:: Exercise prompt ::
Word for word, restate every record.

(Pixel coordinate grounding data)

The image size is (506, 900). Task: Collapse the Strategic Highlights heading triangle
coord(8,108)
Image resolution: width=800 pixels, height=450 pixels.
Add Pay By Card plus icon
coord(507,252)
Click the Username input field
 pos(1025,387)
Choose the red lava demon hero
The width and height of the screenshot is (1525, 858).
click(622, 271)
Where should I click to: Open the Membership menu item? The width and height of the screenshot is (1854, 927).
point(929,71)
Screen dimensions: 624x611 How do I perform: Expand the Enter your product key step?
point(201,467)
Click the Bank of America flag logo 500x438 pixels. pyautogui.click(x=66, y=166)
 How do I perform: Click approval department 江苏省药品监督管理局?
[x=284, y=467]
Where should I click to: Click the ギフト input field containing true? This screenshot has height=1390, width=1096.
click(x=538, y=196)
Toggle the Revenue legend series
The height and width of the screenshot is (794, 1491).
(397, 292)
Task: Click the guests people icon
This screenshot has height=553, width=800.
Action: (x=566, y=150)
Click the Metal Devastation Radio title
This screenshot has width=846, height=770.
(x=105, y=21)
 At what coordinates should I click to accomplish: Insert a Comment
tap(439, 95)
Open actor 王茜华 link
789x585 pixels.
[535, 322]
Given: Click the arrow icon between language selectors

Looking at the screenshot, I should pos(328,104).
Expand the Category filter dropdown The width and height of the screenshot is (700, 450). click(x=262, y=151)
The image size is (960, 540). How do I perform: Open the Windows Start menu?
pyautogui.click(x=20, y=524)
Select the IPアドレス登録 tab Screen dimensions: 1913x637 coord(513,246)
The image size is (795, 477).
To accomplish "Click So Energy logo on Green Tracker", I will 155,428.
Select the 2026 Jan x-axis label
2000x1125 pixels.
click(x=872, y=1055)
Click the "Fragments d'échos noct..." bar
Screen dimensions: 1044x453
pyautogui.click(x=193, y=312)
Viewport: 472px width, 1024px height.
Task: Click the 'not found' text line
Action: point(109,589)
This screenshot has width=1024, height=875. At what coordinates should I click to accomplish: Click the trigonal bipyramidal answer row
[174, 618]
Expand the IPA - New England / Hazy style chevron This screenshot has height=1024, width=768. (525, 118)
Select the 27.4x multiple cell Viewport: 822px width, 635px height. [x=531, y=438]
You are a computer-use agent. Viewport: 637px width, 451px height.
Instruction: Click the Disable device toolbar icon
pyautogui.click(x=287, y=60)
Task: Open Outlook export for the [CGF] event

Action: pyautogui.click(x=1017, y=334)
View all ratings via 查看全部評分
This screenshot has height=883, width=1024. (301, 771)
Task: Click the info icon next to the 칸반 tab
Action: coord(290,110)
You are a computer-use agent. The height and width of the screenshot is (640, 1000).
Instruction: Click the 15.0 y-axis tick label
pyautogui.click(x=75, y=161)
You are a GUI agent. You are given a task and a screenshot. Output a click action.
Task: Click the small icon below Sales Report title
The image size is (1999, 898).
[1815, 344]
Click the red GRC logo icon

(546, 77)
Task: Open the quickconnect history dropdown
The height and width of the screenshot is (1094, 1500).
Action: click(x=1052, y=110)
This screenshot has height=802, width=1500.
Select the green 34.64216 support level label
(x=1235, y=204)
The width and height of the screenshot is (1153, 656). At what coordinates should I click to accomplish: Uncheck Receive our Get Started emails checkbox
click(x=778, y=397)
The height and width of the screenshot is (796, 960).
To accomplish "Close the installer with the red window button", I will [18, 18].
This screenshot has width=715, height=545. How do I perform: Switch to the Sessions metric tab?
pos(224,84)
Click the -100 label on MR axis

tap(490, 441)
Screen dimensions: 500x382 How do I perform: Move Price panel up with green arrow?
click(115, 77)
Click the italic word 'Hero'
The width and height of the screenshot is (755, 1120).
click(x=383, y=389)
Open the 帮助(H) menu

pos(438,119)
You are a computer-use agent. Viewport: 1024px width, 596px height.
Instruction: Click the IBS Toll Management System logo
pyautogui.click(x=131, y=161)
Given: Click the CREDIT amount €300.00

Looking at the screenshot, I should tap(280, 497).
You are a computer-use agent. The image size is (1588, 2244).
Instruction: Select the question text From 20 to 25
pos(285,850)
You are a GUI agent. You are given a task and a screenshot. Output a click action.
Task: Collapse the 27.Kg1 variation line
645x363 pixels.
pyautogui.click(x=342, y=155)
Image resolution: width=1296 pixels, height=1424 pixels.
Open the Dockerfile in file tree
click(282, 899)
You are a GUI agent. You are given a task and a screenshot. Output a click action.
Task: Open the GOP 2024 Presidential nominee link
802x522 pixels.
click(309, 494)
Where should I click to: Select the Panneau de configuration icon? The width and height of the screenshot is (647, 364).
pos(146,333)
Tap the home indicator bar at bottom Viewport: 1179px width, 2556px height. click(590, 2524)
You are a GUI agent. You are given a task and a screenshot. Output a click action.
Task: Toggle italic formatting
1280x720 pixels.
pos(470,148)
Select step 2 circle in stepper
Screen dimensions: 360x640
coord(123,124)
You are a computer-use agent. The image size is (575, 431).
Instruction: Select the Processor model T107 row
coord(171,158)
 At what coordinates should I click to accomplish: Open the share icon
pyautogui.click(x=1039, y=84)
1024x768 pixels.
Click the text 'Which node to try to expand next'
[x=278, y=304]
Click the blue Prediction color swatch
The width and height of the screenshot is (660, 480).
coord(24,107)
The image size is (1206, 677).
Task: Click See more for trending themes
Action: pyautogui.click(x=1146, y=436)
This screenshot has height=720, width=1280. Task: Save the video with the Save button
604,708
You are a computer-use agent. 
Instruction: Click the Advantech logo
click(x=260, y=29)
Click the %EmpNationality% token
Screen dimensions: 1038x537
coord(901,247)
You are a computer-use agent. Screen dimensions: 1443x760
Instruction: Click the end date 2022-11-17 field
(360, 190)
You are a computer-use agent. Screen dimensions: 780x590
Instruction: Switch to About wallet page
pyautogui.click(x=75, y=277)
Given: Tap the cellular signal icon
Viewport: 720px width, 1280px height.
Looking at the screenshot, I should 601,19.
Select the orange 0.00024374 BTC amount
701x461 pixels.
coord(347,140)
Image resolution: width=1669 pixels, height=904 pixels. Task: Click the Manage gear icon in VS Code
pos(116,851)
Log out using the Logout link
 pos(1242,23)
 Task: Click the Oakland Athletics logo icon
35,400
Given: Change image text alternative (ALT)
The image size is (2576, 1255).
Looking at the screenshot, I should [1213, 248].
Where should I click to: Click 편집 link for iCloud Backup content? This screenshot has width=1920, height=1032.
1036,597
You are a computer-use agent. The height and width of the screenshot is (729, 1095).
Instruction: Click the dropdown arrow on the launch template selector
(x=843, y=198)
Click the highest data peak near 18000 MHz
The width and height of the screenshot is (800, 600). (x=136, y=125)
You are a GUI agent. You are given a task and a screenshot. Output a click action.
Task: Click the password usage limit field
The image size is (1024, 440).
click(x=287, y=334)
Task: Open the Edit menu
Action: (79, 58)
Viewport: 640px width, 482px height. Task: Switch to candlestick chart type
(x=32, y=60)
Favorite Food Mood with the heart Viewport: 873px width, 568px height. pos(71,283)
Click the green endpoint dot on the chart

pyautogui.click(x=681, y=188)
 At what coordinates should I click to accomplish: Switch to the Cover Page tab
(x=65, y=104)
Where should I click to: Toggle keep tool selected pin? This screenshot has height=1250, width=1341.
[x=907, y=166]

:: Answer to the exercise ::
The image size is (506, 900). Task: Collapse the Strategic Highlights heading triangle
coord(8,108)
Image resolution: width=800 pixels, height=450 pixels.
Add Pay By Card plus icon
coord(507,252)
Click the Username input field
 pos(1025,387)
Choose the red lava demon hero
The width and height of the screenshot is (1525, 858).
click(622, 271)
Where should I click to: Open the Membership menu item? The width and height of the screenshot is (1854, 927).
point(929,71)
Screen dimensions: 624x611 How do I perform: Expand the Enter your product key step?
point(201,467)
Click the Bank of America flag logo 500x438 pixels. pyautogui.click(x=66, y=166)
 How do I perform: Click approval department 江苏省药品监督管理局?
[x=284, y=467]
Where should I click to: Click the ギフト input field containing true? This screenshot has height=1390, width=1096.
click(x=538, y=196)
Toggle the Revenue legend series
The height and width of the screenshot is (794, 1491).
(397, 292)
Task: Click the guests people icon
This screenshot has height=553, width=800.
Action: (x=566, y=150)
Click the Metal Devastation Radio title
This screenshot has width=846, height=770.
(x=105, y=21)
 At what coordinates should I click to accomplish: Insert a Comment
tap(439, 95)
Open actor 王茜华 link
789x585 pixels.
[535, 322]
Given: Click the arrow icon between language selectors

Looking at the screenshot, I should pos(328,104).
Expand the Category filter dropdown The width and height of the screenshot is (700, 450). click(x=262, y=151)
The image size is (960, 540). How do I perform: Open the Windows Start menu?
pyautogui.click(x=20, y=524)
Select the IPアドレス登録 tab Screen dimensions: 1913x637 coord(513,246)
The image size is (795, 477).
To accomplish "Click So Energy logo on Green Tracker", I will 155,428.
Select the 2026 Jan x-axis label
2000x1125 pixels.
click(x=872, y=1055)
Click the "Fragments d'échos noct..." bar
Screen dimensions: 1044x453
pyautogui.click(x=193, y=312)
Viewport: 472px width, 1024px height.
Task: Click the 'not found' text line
Action: point(109,589)
This screenshot has width=1024, height=875. At what coordinates should I click to accomplish: Click the trigonal bipyramidal answer row
[174, 618]
Expand the IPA - New England / Hazy style chevron This screenshot has height=1024, width=768. (525, 118)
Select the 27.4x multiple cell Viewport: 822px width, 635px height. [x=531, y=438]
You are a computer-use agent. Viewport: 637px width, 451px height.
Instruction: Click the Disable device toolbar icon
pyautogui.click(x=287, y=60)
Task: Open Outlook export for the [CGF] event

Action: pyautogui.click(x=1017, y=334)
View all ratings via 查看全部評分
This screenshot has height=883, width=1024. (301, 771)
Task: Click the info icon next to the 칸반 tab
Action: coord(290,110)
You are a computer-use agent. The height and width of the screenshot is (640, 1000).
Instruction: Click the 15.0 y-axis tick label
pyautogui.click(x=75, y=161)
You are a GUI agent. You are given a task and a screenshot. Output a click action.
Task: Click the small icon below Sales Report title
The image size is (1999, 898).
[1815, 344]
Click the red GRC logo icon

(546, 77)
Task: Open the quickconnect history dropdown
The height and width of the screenshot is (1094, 1500).
Action: click(x=1052, y=110)
This screenshot has height=802, width=1500.
Select the green 34.64216 support level label
(x=1235, y=204)
The width and height of the screenshot is (1153, 656). At what coordinates should I click to accomplish: Uncheck Receive our Get Started emails checkbox
click(x=778, y=397)
The height and width of the screenshot is (796, 960).
To accomplish "Close the installer with the red window button", I will [18, 18].
This screenshot has width=715, height=545. How do I perform: Switch to the Sessions metric tab?
pos(224,84)
Click the -100 label on MR axis

tap(490, 441)
Screen dimensions: 500x382 How do I perform: Move Price panel up with green arrow?
click(115, 77)
Click the italic word 'Hero'
The width and height of the screenshot is (755, 1120).
click(x=383, y=389)
Open the 帮助(H) menu

pos(438,119)
You are a computer-use agent. Viewport: 1024px width, 596px height.
Instruction: Click the IBS Toll Management System logo
pyautogui.click(x=131, y=161)
Given: Click the CREDIT amount €300.00

Looking at the screenshot, I should tap(280, 497).
You are a computer-use agent. The image size is (1588, 2244).
Instruction: Select the question text From 20 to 25
pos(285,850)
You are a GUI agent. You are given a task and a screenshot. Output a click action.
Task: Collapse the 27.Kg1 variation line
645x363 pixels.
pyautogui.click(x=342, y=155)
Image resolution: width=1296 pixels, height=1424 pixels.
Open the Dockerfile in file tree
click(282, 899)
You are a GUI agent. You are given a task and a screenshot. Output a click action.
Task: Open the GOP 2024 Presidential nominee link
802x522 pixels.
click(309, 494)
Where should I click to: Select the Panneau de configuration icon? The width and height of the screenshot is (647, 364).
pos(146,333)
Tap the home indicator bar at bottom Viewport: 1179px width, 2556px height. click(590, 2524)
You are a GUI agent. You are given a task and a screenshot. Output a click action.
Task: Toggle italic formatting
1280x720 pixels.
pos(470,148)
Select step 2 circle in stepper
Screen dimensions: 360x640
coord(123,124)
You are a computer-use agent. The image size is (575, 431).
Instruction: Select the Processor model T107 row
coord(171,158)
 At what coordinates should I click to accomplish: Open the share icon
pyautogui.click(x=1039, y=84)
1024x768 pixels.
Click the text 'Which node to try to expand next'
[x=278, y=304]
Click the blue Prediction color swatch
The width and height of the screenshot is (660, 480).
coord(24,107)
The image size is (1206, 677).
Task: Click See more for trending themes
Action: pyautogui.click(x=1146, y=436)
This screenshot has height=720, width=1280. Task: Save the video with the Save button
604,708
You are a computer-use agent. 
Instruction: Click the Advantech logo
click(x=260, y=29)
Click the %EmpNationality% token
Screen dimensions: 1038x537
coord(901,247)
You are a computer-use agent. Screen dimensions: 1443x760
Instruction: Click the end date 2022-11-17 field
(360, 190)
You are a computer-use agent. Screen dimensions: 780x590
Instruction: Switch to About wallet page
pyautogui.click(x=75, y=277)
Given: Tap the cellular signal icon
Viewport: 720px width, 1280px height.
Looking at the screenshot, I should 601,19.
Select the orange 0.00024374 BTC amount
701x461 pixels.
coord(347,140)
Image resolution: width=1669 pixels, height=904 pixels. Task: Click the Manage gear icon in VS Code
pos(116,851)
Log out using the Logout link
 pos(1242,23)
 Task: Click the Oakland Athletics logo icon
35,400
Given: Change image text alternative (ALT)
The image size is (2576, 1255).
Looking at the screenshot, I should [1213, 248].
Where should I click to: Click 편집 link for iCloud Backup content? This screenshot has width=1920, height=1032.
1036,597
You are a computer-use agent. The height and width of the screenshot is (729, 1095).
Instruction: Click the dropdown arrow on the launch template selector
(x=843, y=198)
Click the highest data peak near 18000 MHz
The width and height of the screenshot is (800, 600). (x=136, y=125)
You are a GUI agent. You are given a task and a screenshot. Output a click action.
Task: Click the password usage limit field
The image size is (1024, 440).
click(x=287, y=334)
Task: Open the Edit menu
Action: (79, 58)
Viewport: 640px width, 482px height. Task: Switch to candlestick chart type
(x=32, y=60)
Favorite Food Mood with the heart Viewport: 873px width, 568px height. pos(71,283)
Click the green endpoint dot on the chart

pyautogui.click(x=681, y=188)
 At what coordinates should I click to accomplish: Switch to the Cover Page tab
(x=65, y=104)
Where should I click to: Toggle keep tool selected pin? This screenshot has height=1250, width=1341.
[x=907, y=166]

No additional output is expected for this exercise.